I'm appalled. One of the things I love about Taiwan is that it's a glimpse of how Chinese culture and society might have developed had it not been raped by the Great Leap Forward and the Cultural Revolution.

Even worse:
William Lo, the leader of Taiwan's Presbyterians, has told the church's 230,000 followers that [DPP presidential candidate] Mr. Chen [Shui-Bian] is the "candidate who is closer to the Christian faith." Mr. Lo's family migrated from China nearly 300 years ago, but he says he has no more connection to China than descendants of Mayflower immigrants in America have to England.
As opposed to his connection to a Levantine Jew 2000 years ago or a bunch of Scottish Calvinists 400 years ago? It's bad enough that American politicians pander to evangelical Christians. Now Taiwanese politicians are too?

When Taiwanese (as opposed to Chinese) identity became popular in the late 1990s, I thought it was a healthy development, an acknowledgement of the de facto state of affairs compared with the KMT adherence to a "One China" policy. Chen Shui-Bian's election in 2000 was the first peaceful democratic transition of power in the 5000-year history of the Chinese people, a moment of which the Chinese people could truly and justly be proud.

But President Chen has taken Taiwanese identity beyond a healthy acknowledgement of reality well into cynical demagoguery.

Wednesday, March 17, 2004

Too many jokes...must mock the English!

Teeth unravel Anglo-Saxon legacy

Doubt, doubt, let it all out

According to Cass Sunstein, the Internet is supposed to give me the ability to "read only what [I] want to read....about only the issues that interest [me], encounter in the op-ed pages only the opinions with which [I] agree."

Professor Sunstein’s thesis gave me some pretty unrealistic expectations of the blogosphere.
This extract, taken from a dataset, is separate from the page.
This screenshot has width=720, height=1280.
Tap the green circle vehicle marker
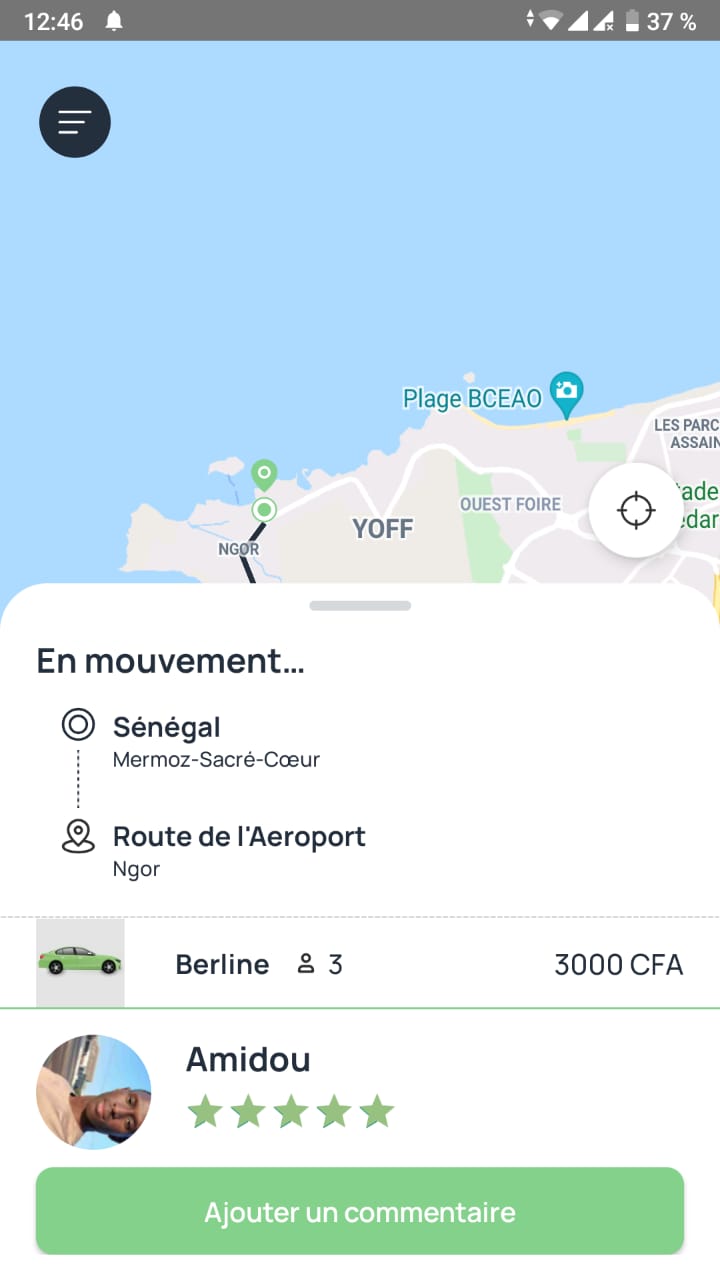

I had hoped to find writings by people like-minded enough to allow me to “outsource” the development and articulation of my political positions.

No such luck, so it looks like I’m forced to think and write for myself.

When liberals compare their political positions to those of conservatives, they use language better suited for a wine review: complex, nuanced, subtle, sophisticated. The political positions of Noam Chomsky and Michael Moore are many things; nuanced they ain’t. Like a Christian fundamentalist or neconservative, they see the world in terms of Manichaean good and evil; they simply flip the sides. Just over the other side of the dividing line are the libertarians, who at least have the benefit of consistency on noninterference in both economic and personal matters. However, many libertarians are willfully blind to market failures. Besides, people whose pastime is proselytizing for Ayn Rand/Noam Chomsky/Jesus/Muhammad/delete as applicable are terrible company.

I believe that people’s sympathies go first to their families, then to their friends and to others only if there’s any left over. Any society that tries to ignore or, worse, override that universal tendency is bound for failure at best, mass murder at worst. This sounds awfully conservative. At the same time, I believe that the duty of a society is the welfare of its people. This sounds awfully liberal.

Perhaps it would be better to illustrate my beliefs using examples. I’m an admirer or both Swedish social democracy and Singaporean enlightened despotism. I think that the US could do with a little more socialism and that Europe could do with a little less. Above all, I believe that people and their states have to go with what works, and that the policies that work, no matter where they fall on the political spectrum, accept human nature instead of trying to ignore it (as the libertarians do) or rewrite it (as both liberals and conservatives do).